# AIM OF THE TASK
The copy must run from the line containing "Image resolution: width=1151" through the final line of the records, both included, exactly as written. It should contain no pictures.

# GIVEN DATA
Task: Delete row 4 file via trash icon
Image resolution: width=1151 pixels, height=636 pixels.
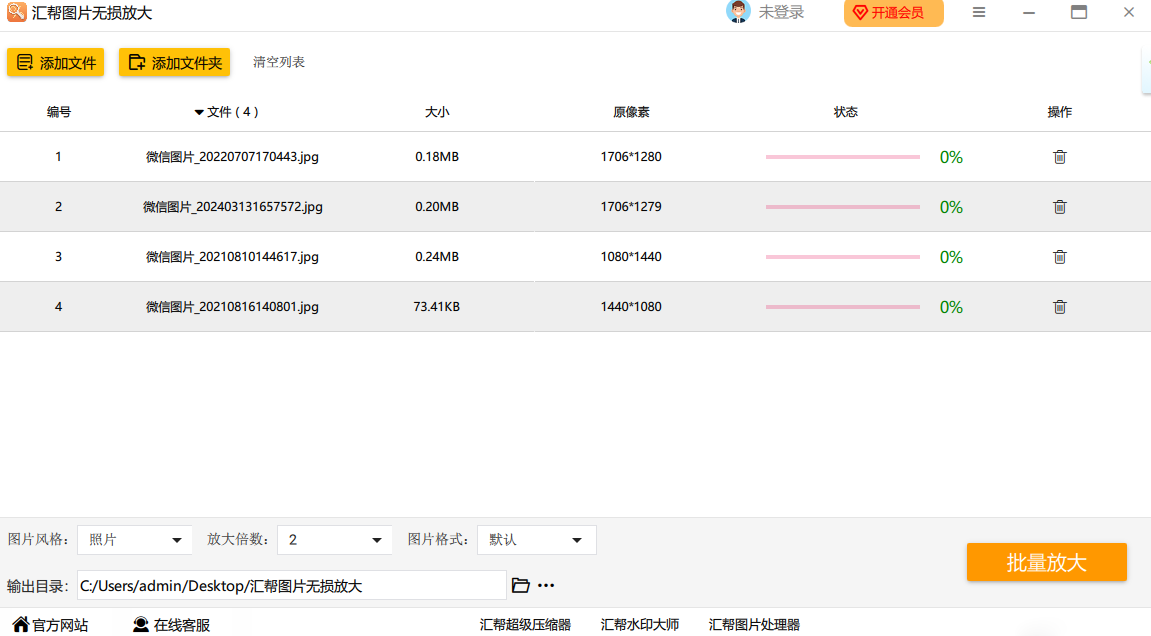Action: (x=1059, y=307)
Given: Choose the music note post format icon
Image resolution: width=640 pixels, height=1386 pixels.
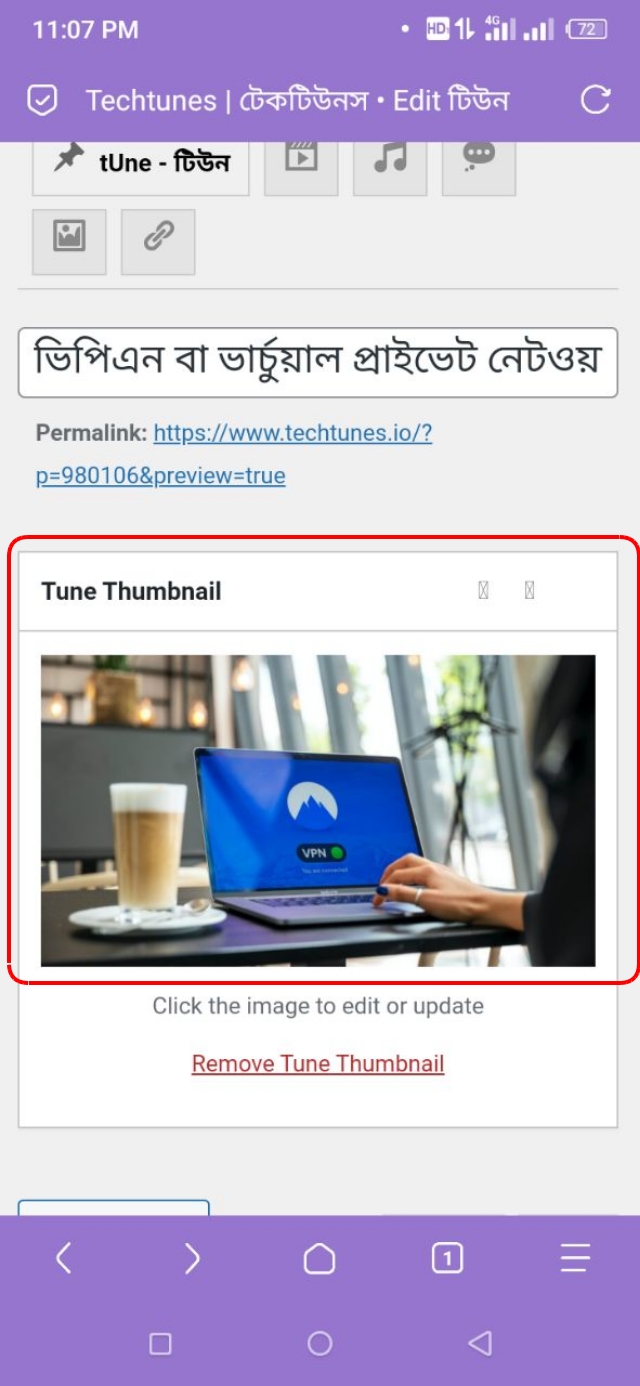Looking at the screenshot, I should point(390,161).
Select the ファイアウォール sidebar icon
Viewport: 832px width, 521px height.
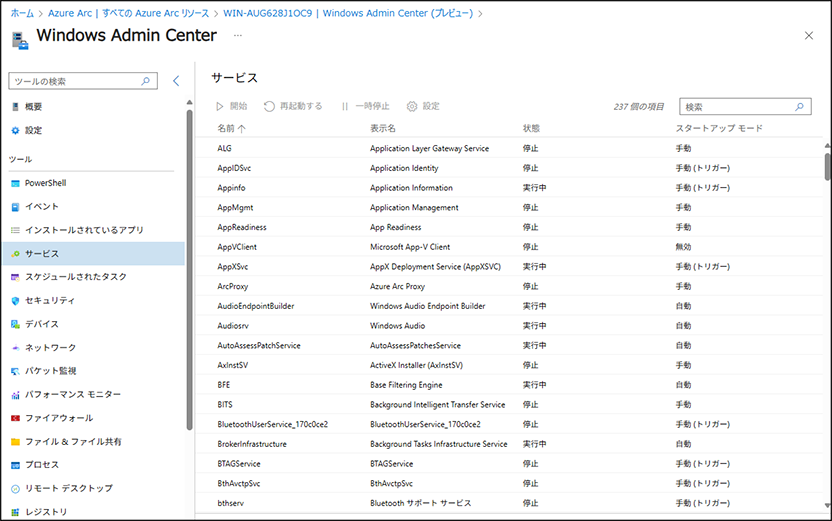click(15, 418)
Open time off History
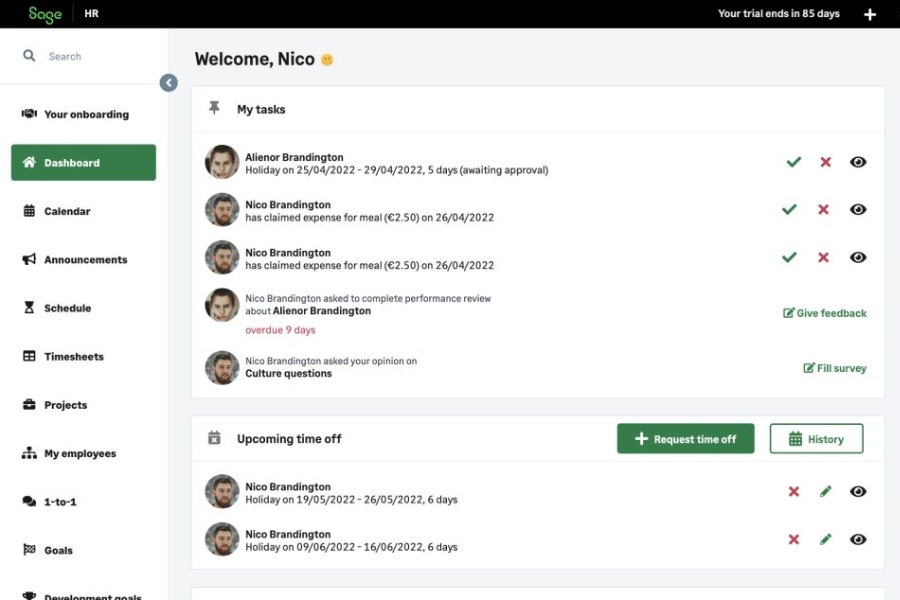This screenshot has width=900, height=600. 816,439
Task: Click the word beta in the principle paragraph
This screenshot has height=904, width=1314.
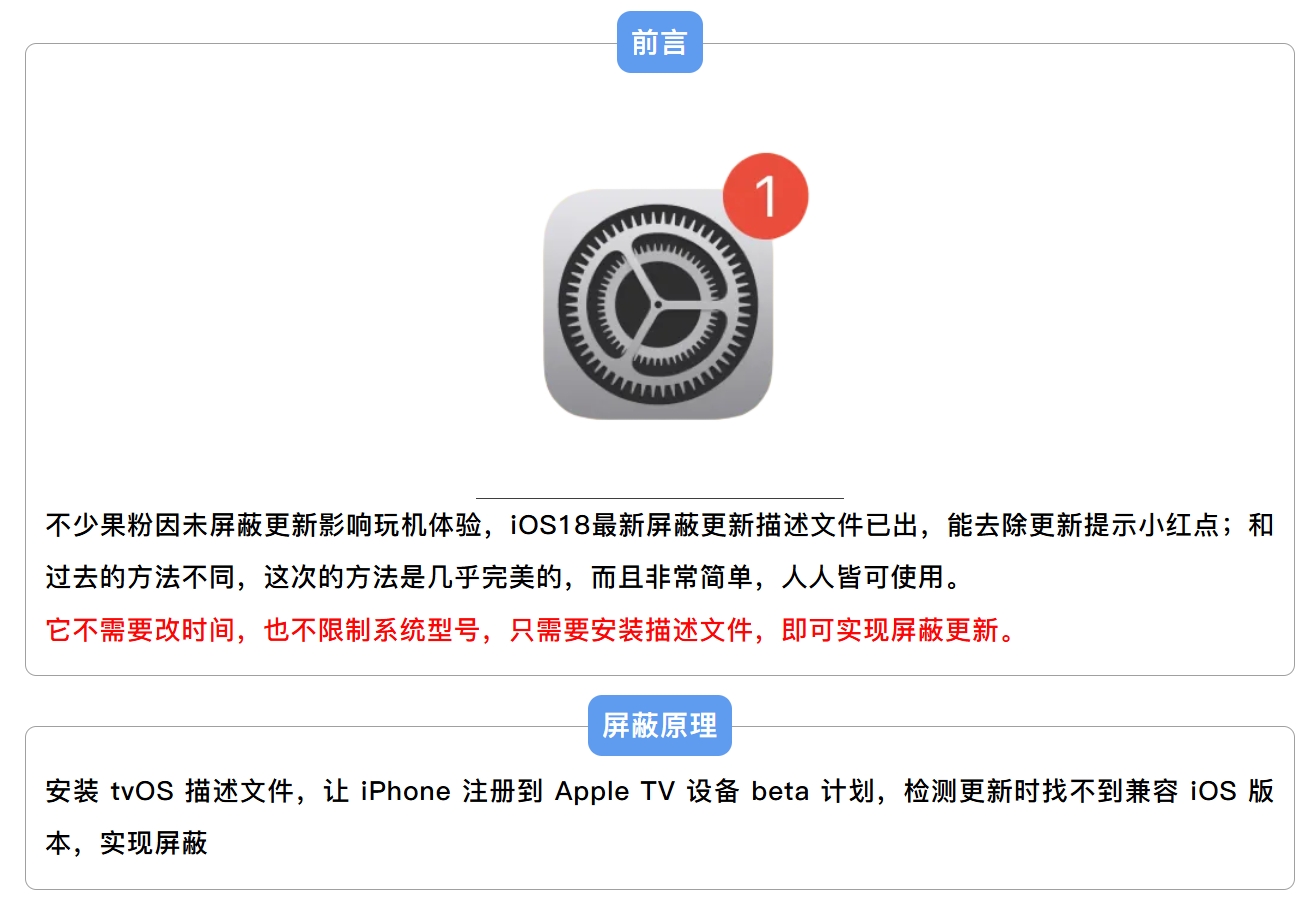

# SOLUTION TO THIS TASK
Image resolution: width=1151 pixels, height=636 pixels.
Action: (x=1059, y=307)
Given: Choose the music note post format icon
Image resolution: width=640 pixels, height=1386 pixels.
Looking at the screenshot, I should point(390,161).
Select the ファイアウォール sidebar icon
Viewport: 832px width, 521px height.
click(15, 418)
Open time off History
This screenshot has width=900, height=600. 816,439
Task: Click the word beta in the principle paragraph
This screenshot has height=904, width=1314.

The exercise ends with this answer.